Reproduce word for word the section of the coping mechanisms text below, starting with "Freud and many" and going on through "do (our morals).".

** BEGIN Source excerpt **

Coping Mechanisms
Do you know what causes anxiety, stress, panic and many other difficult human experiences? Let me tell you something that Freud wrote about several years ago; something that explains how we cope with difficulties and stressors.
Freud and many of his students believed (and still do to this day), that we have three basic parts to our personality; the Id, Ego & Superego. The Id’s primary role is to increase pleasure and decrease pain/distress at all costs. This of course is not always possible, at least in a healthy way. Think about a student who neglected to study for their college finals. As the professor passes out the exam, the student clearly breaks into anxiety. How is our student going to cope with this anxiety? Let me introduce the other two characters before we revisit our student’s dilemma.
The Ego serves many purposes, one of which is to help the ID reduce distress, hence increasing pleasure. It, however, has some rules to follow. First it cannot violate reality, and second it shouldn’t violate all those things mom and dad taught us not to do (our morals).

** END Source excerpt **
** BEGIN Dataset records **

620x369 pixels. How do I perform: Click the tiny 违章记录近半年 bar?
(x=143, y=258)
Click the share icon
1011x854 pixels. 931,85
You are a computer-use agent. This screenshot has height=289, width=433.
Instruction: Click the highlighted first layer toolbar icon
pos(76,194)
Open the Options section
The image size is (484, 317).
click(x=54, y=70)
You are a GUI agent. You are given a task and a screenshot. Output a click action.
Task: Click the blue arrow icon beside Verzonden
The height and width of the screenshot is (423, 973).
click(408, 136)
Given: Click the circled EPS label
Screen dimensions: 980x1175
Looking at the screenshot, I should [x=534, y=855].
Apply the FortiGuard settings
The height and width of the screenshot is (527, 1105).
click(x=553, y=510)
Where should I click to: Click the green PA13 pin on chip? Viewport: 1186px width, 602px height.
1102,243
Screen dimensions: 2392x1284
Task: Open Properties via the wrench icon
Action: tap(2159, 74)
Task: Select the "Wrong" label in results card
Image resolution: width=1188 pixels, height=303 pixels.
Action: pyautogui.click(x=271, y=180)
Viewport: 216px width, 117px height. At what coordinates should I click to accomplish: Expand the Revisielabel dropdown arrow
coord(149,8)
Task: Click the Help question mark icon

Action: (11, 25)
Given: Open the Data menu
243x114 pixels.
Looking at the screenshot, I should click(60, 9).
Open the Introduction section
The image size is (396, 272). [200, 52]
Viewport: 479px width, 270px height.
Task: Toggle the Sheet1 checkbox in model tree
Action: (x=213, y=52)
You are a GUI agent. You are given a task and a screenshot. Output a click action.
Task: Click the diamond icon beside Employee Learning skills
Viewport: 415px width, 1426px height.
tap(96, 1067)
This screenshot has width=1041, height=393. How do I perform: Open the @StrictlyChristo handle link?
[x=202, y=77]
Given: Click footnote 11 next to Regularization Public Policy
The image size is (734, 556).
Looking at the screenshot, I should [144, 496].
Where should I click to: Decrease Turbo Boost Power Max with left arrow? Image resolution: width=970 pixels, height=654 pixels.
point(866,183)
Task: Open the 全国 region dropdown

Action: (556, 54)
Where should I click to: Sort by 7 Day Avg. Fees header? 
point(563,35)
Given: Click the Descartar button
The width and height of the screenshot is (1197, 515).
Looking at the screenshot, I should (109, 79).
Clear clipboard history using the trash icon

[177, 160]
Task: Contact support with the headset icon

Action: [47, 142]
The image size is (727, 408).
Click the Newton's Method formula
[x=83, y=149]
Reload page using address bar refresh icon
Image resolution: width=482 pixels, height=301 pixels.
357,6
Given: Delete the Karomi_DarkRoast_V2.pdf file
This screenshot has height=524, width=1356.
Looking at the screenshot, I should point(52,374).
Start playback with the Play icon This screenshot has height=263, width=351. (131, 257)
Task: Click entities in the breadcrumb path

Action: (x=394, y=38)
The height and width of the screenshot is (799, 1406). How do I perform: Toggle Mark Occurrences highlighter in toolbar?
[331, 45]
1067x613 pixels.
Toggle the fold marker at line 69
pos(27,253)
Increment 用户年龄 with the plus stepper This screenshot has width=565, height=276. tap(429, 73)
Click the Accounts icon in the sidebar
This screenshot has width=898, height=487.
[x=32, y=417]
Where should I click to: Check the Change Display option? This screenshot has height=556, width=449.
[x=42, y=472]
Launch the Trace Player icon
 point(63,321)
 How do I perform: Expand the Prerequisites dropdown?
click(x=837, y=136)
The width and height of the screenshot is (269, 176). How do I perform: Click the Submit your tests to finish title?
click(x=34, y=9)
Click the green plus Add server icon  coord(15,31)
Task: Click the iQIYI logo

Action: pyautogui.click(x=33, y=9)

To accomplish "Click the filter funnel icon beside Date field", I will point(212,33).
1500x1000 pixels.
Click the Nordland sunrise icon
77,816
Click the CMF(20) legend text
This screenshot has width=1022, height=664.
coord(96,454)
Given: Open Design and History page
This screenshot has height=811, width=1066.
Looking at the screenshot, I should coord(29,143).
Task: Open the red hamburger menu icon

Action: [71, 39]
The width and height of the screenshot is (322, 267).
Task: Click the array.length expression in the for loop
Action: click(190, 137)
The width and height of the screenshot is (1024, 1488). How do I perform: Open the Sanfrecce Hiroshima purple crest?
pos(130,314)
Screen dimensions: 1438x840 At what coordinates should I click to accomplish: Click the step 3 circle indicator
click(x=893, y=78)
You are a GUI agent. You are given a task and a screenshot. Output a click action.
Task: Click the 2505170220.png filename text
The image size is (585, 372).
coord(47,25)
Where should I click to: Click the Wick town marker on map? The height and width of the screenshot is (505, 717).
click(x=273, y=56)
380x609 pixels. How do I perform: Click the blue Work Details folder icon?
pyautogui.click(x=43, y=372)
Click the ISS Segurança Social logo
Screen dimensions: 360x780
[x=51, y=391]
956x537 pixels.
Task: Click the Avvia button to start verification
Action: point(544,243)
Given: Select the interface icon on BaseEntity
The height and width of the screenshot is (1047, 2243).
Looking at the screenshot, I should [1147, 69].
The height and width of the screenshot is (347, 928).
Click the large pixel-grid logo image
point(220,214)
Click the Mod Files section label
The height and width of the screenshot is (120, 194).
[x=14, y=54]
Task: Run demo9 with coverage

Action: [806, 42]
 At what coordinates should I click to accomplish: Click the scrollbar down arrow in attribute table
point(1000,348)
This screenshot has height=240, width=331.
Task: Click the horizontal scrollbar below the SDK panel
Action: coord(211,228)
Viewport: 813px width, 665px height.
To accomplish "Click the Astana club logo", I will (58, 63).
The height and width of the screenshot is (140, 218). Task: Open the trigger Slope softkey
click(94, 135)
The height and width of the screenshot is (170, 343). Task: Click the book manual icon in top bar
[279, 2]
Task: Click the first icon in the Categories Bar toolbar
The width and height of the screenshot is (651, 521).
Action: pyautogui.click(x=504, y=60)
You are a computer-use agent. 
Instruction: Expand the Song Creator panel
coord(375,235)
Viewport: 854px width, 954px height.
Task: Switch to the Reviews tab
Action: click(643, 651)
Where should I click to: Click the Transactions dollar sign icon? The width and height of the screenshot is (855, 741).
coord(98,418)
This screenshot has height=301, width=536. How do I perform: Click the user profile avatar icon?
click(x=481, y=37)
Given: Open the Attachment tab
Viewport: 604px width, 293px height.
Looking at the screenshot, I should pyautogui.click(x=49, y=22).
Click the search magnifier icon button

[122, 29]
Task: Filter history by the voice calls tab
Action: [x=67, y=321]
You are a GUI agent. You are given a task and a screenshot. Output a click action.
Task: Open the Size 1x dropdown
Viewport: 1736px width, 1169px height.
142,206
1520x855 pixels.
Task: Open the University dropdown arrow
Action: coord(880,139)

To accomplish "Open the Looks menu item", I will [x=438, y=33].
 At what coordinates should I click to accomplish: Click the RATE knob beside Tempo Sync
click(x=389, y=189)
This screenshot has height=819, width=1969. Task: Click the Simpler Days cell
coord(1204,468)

** END Dataset records **

# Correct response
Freud and many of his students believed (and still do to this day), that we have three basic parts to our personality; the Id, Ego & Superego. The Id’s primary role is to increase pleasure and decrease pain/distress at all costs. This of course is not always possible, at least in a healthy way. Think about a student who neglected to study for their college finals. As the professor passes out the exam, the student clearly breaks into anxiety. How is our student going to cope with this anxiety? Let me introduce the other two characters before we revisit our student’s dilemma.
The Ego serves many purposes, one of which is to help the ID reduce distress, hence increasing pleasure. It, however, has some rules to follow. First it cannot violate reality, and second it shouldn’t violate all those things mom and dad taught us not to do (our morals).